And, they promised to live happily ever after!



And, they promised to live happily ever after! Rashi Aditi Ghosh/ Zee Research Group/Delhi

India got freedom on the key tenet that all its citizens would be equal and that it would not discriminate one against the other with secularism as our most cherished definition. Accordingly, the Constitution adopted religions like Islam, Christianity, Sikhism, Buddhism, Jainism, Zoroastrianism (Parsi and Irani), Baha’i and Jews as minorities in India.

A journey down the decades shows that significant initiatives by government of India had drawn the success story of minorities in India.
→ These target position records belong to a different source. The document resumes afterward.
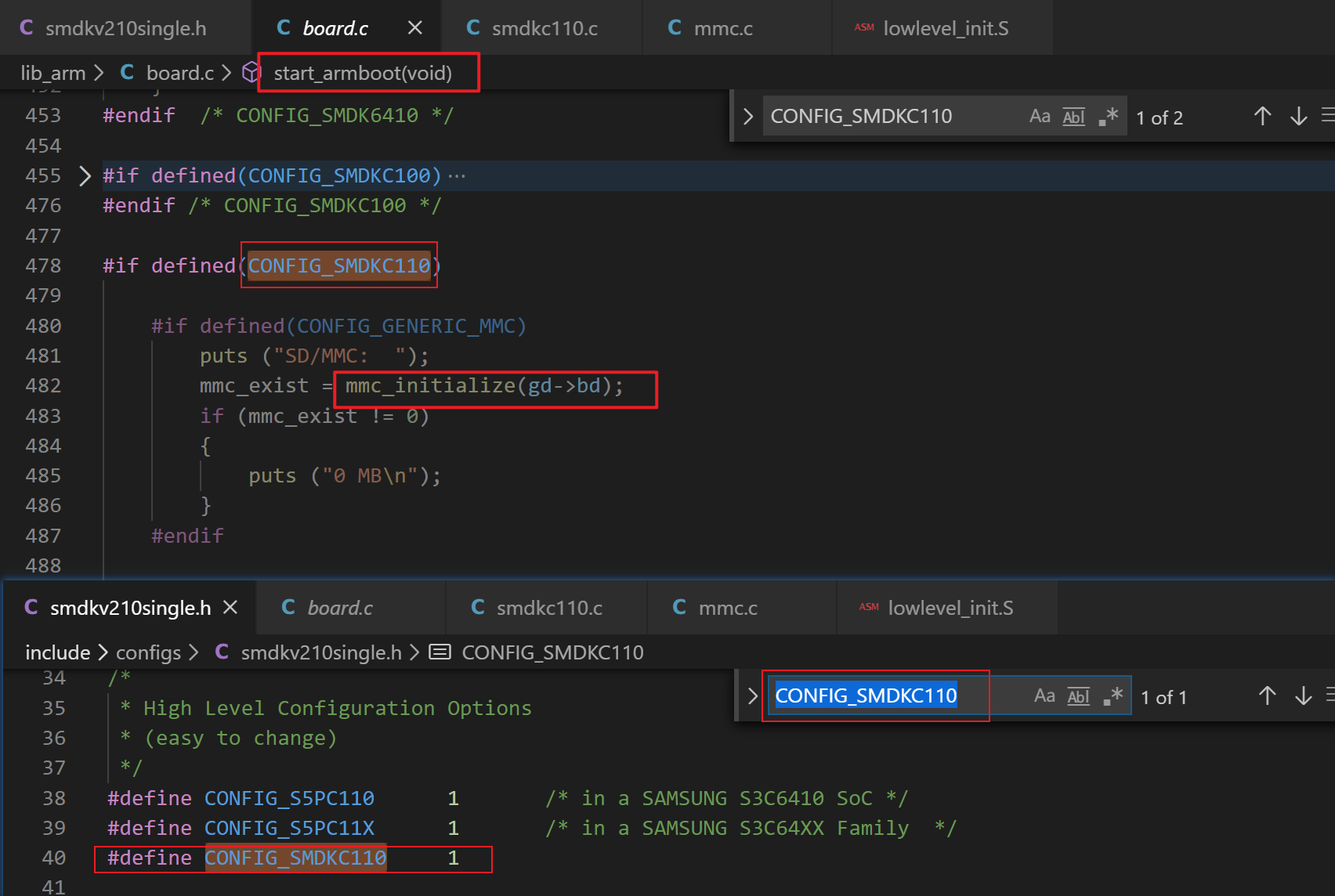
Task: Open lowlevel_init.S tab in lower editor
Action: (x=950, y=609)
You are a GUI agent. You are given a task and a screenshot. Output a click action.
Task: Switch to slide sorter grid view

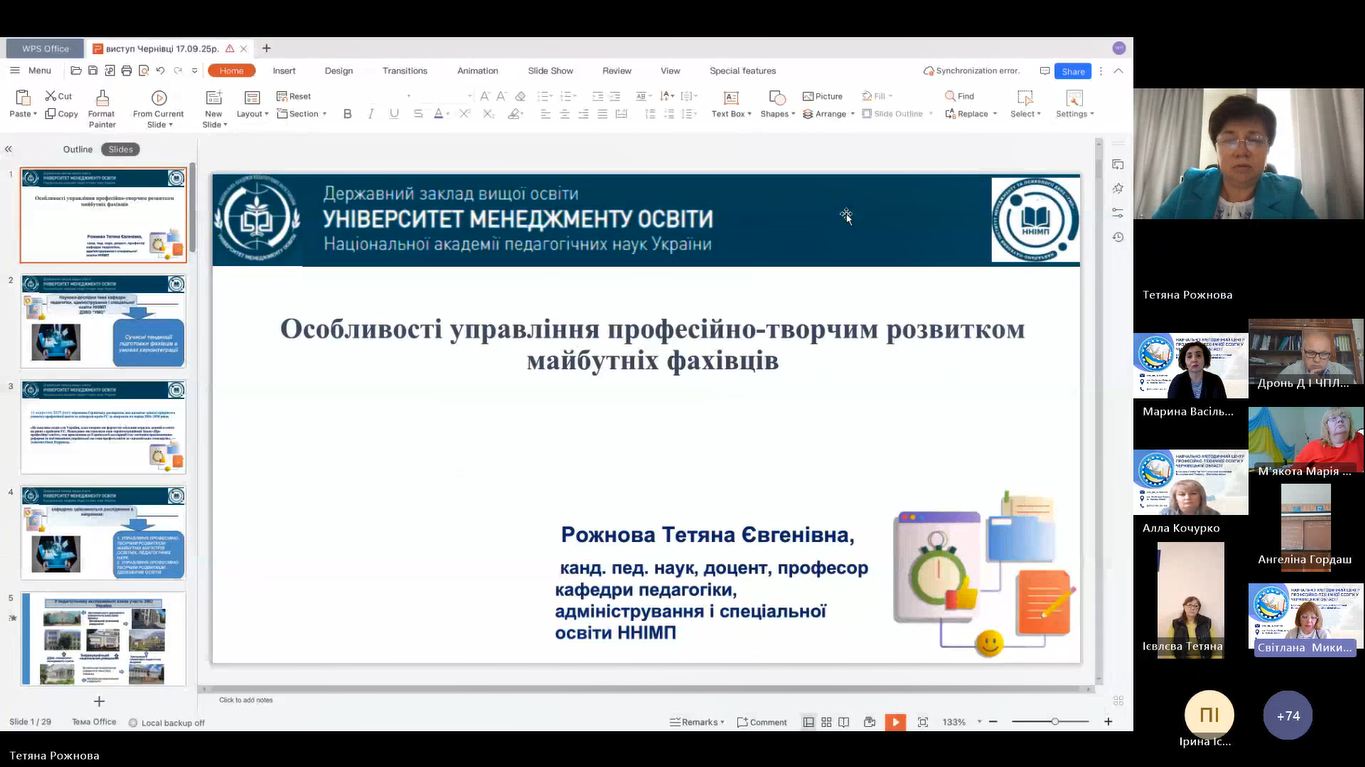click(826, 722)
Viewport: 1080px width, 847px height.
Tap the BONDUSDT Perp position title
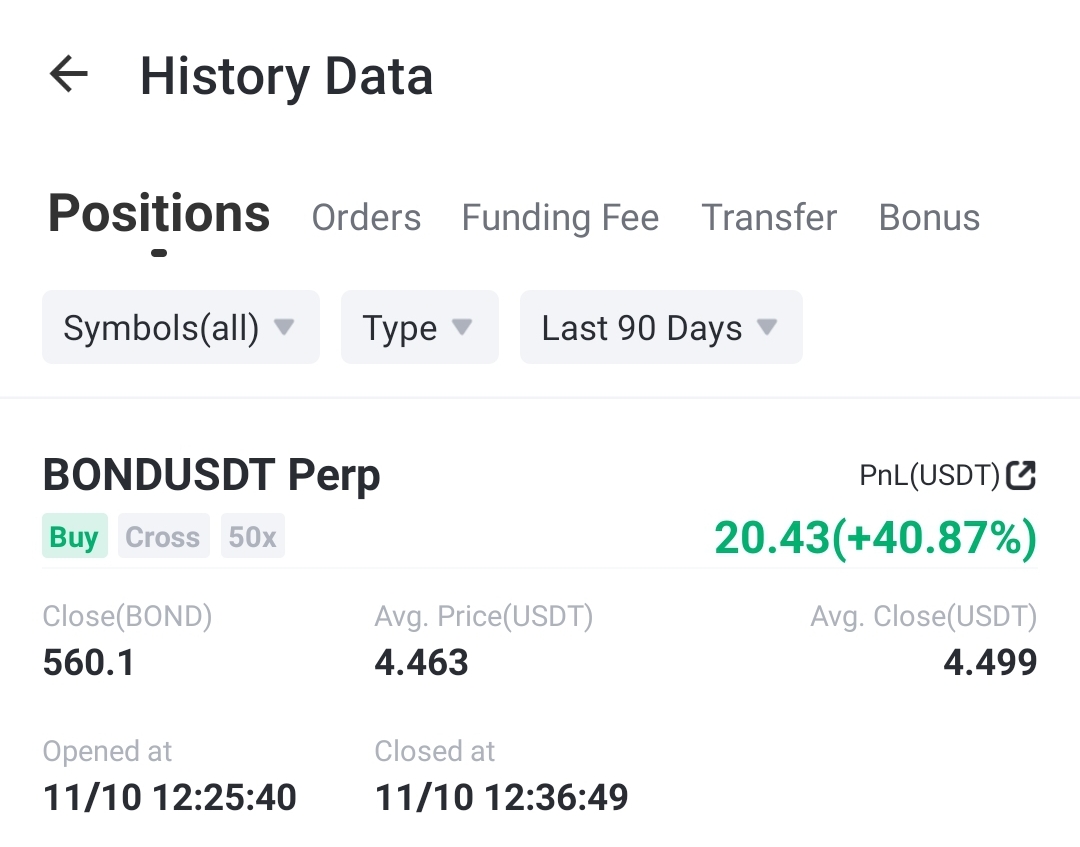(211, 475)
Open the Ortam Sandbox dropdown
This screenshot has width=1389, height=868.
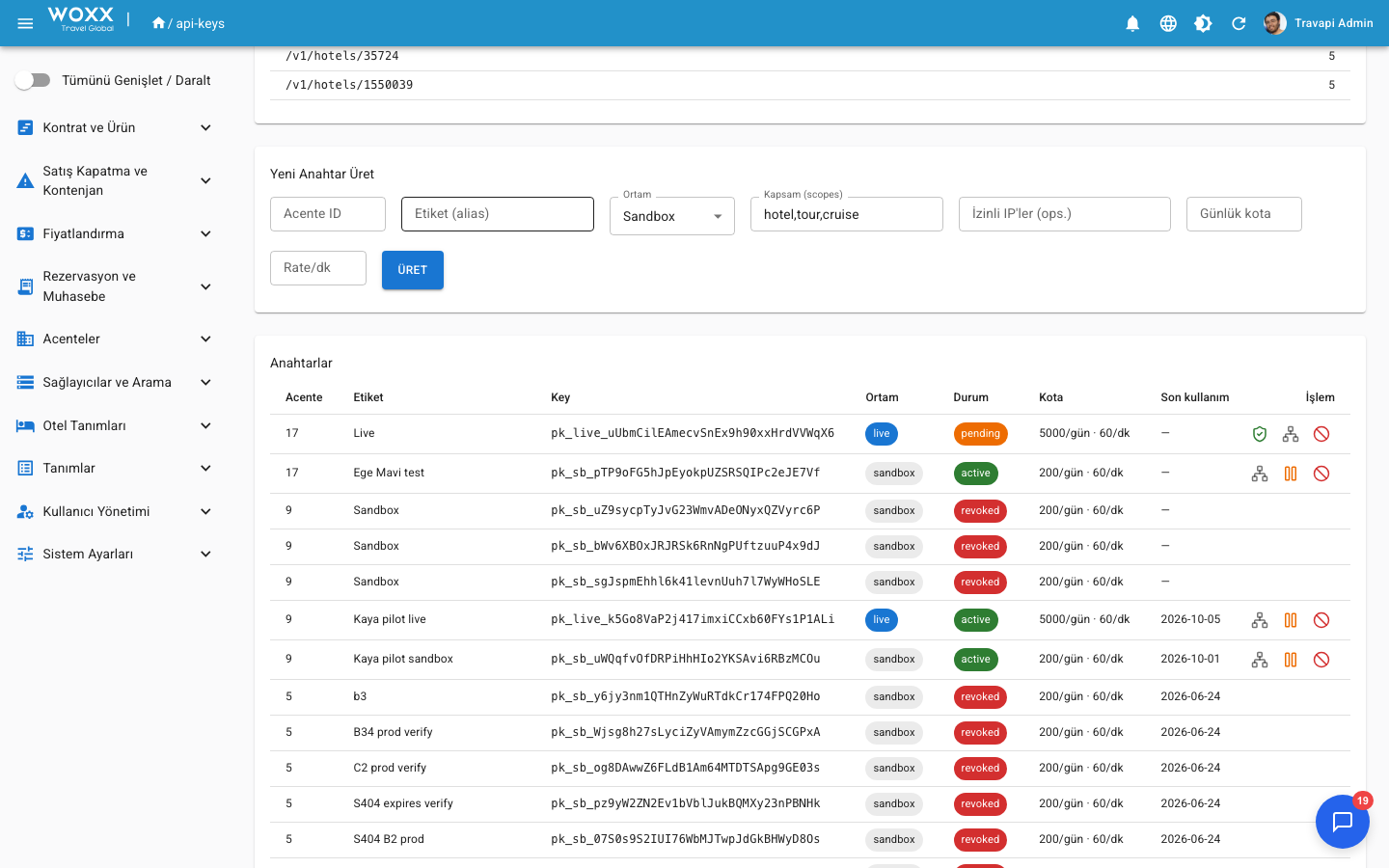672,216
To ensure the rights of minorities, Commission for Linguistic Minorities was set up in 1957. It was followed by Minorities Commission (1978), National Commission for Minorities act (1992) and Reconstitution of National Commission of Minorities (1996) under the aegis of Prof. (Dr) Tahir Mahmood.
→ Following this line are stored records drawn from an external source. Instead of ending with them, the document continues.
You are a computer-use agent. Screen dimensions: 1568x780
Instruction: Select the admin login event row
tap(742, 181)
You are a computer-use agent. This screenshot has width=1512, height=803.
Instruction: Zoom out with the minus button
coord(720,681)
Year 1983 proved to be a milestone for minorities when former Prime Minister Indira Gandhi (1980- 1984), took an important step by addressing a letter to the all Chief Ministers containing certain points to ensure the economic, social and educational development of the minorities. This letter covered 15 different aspects for action commonly known as the Prime Minister's 15-Point Programme for the welfare of minorities.

These 15 points were reiterated again by the former Prime Minister Rajiv Gandhi in his letter dated 28th, August, 1985 addressed to all the Chief Ministers.

In the year 2006 the present Prime Minister Dr. Manmohan Singh took a major step by appointing Rajinder Sachar Committee (high level committee headed by Rajinder Sachar) for preparation of a report on the social, economic and educational status of the Muslim community of India.

Sachar committee revealed Muslim-OBCs are significantly deprived in comparison to Hindu-OBCs. The work participation rate (WPR) shows the presence of a sharp difference between Hindu-OBCs (67%) and the Muslims. The share of Muslim-OBCs in government/ PSU jobs is much lower than Hindu-OBCs.

Although the latest 2011 census report hasn’t published data on minorities, a social -demographic profile of minorities in India marks Jain as the religion with the highest literacy rate at 94 per cent followed by Christians (80.3 per cent) and Buddhists (72.7 per cent) in 2001.

As a matter of fact Animist and others (47.0 per cent) followed by Muslim (59.1 per cent) have registered bottom most literacy rate as recorded by Census 2001.

While census 2001 marked Animists and others (48.4 per cent) and Buddhists (40.6 per cent) as religious minorities with the highest recorded work participation Muslim (31.3 per cent), Jain (32.9 per cent) and Sikhs (37.7 per cent) registered the lowest work participation amongst the minorities.

As a matter of major concern Sikh community registered the lowest child sex ratio at 786/1000 in 2001.

On the other hand communities like Christians, Animists and others were amongst the top two scorers in overall, rural, urban and child sex ratio in 2001.

In the year 2011, Centre for Equity Studies conducted a study to investigate the Government’s response to Sachar Committee recommendations. The study revealed that the budgetary allocation for schemes meant for minorities was just above 5 % of total plan allocation in Financial Year (FY) 2010-11. Ministry of Minority Affair’s (MoMA) own outlay for FY 2010-11 is Rs. 2600 crores, a small sum, given its nodal ministry status. Per capita plan allocation for minorities in 2010-11 is a mere Rs. 797 (against Rs. 1521 for STs; Rs. 1228 for SCs).